Figure 3. Mechanism of action for a PROteolysis TArgeting Chimera (PROTAC), a class of multi-target therapeutic modality for targeted protein degradation. POI: protein of interest.
A PROTAC uses a three-component structure (Figure 4): a warhead that binds the protein of interest (POI), an E3 ligand that recruits an E3 ligase, and a linker joining them. When the linker holds the two proteins together in a short-lived ternary complex, the POI is ubiquitinated and then degraded by the proteasome. Because the components are highly interdependent, rational design remains challenging, which is why this is one of our most active areas. Our work here draws on every method pillar above: mining and benchmarking degradation data, identifying PROTAC substructures, predicting degradation activity, modeling ternary complex formation with modern structure-prediction tools (such as AlphaFold3 and Boltz-1), and generatively designing degraders.

Figure 4. (a) Illustration of the three-component PROTAC structure, and (b) an example PROTAC (PubChem CID: 155168919) from PROTAC-DB. The functionalities of each component are highly interdependent, such that rational design of PROTACs remains challenging.
Safer, higher-performance batteries depend on better electrolytes. In collaboration with researchers at Uppsala University, we apply machine learning to electrolyte modeling and design, including generative design of solvents and the prediction of copolymer properties relevant to solid polymer electrolytes. The goal is to navigate a vast chemical space toward materials that balance ionic conductivity, electrochemical stability, and processability.
Many materials used in industrial processes such as semiconductor manufacturing rely on per- and polyfluoroalkyl substances (PFAS), which are persistent and toxic. In collaboration with Intel and EMD Electronics (Merck), we use multi-modal deep learning and generative modeling to discover PFAS alternatives, focusing on the surfactants and photoresists central to chip fabrication. Property prediction from combined experimental and simulated data helps prioritize safer candidates before they are ever synthesized.
Beyond molecular systems, we work on generative models for crystalline and inorganic materials, and on the benchmarks needed to tell whether such models actually produce useful, synthesizable structures.

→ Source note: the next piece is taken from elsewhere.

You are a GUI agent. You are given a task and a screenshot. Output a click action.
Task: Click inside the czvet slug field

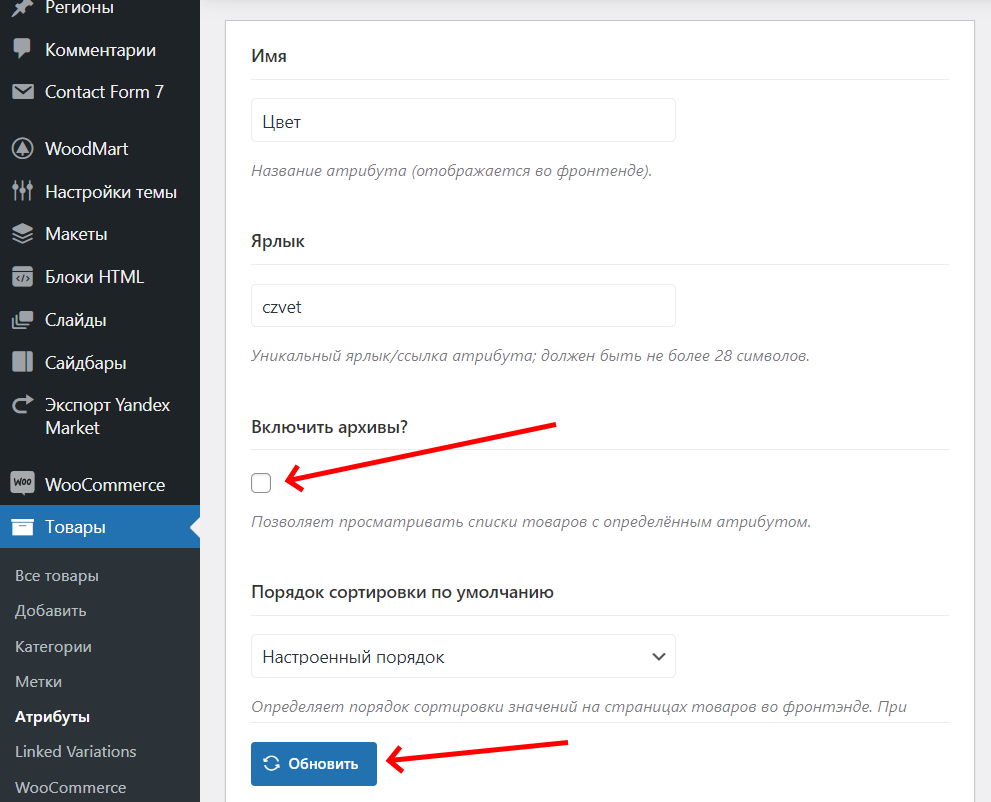[462, 307]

This includes crystal structure prediction directly from powder diffraction data using autoregressive language models, and contributions to community resources for materials discovery such as LeMaterial.
A growing line of applied work uses high-content biological data, such as microscopy images and single-cell transcriptomics, to guide discovery without relying on a known protein target. We study learned representations of cell images and transcriptomic profiles that support robust phenotypic readouts and, ultimately, phenotype-conditioned molecular design.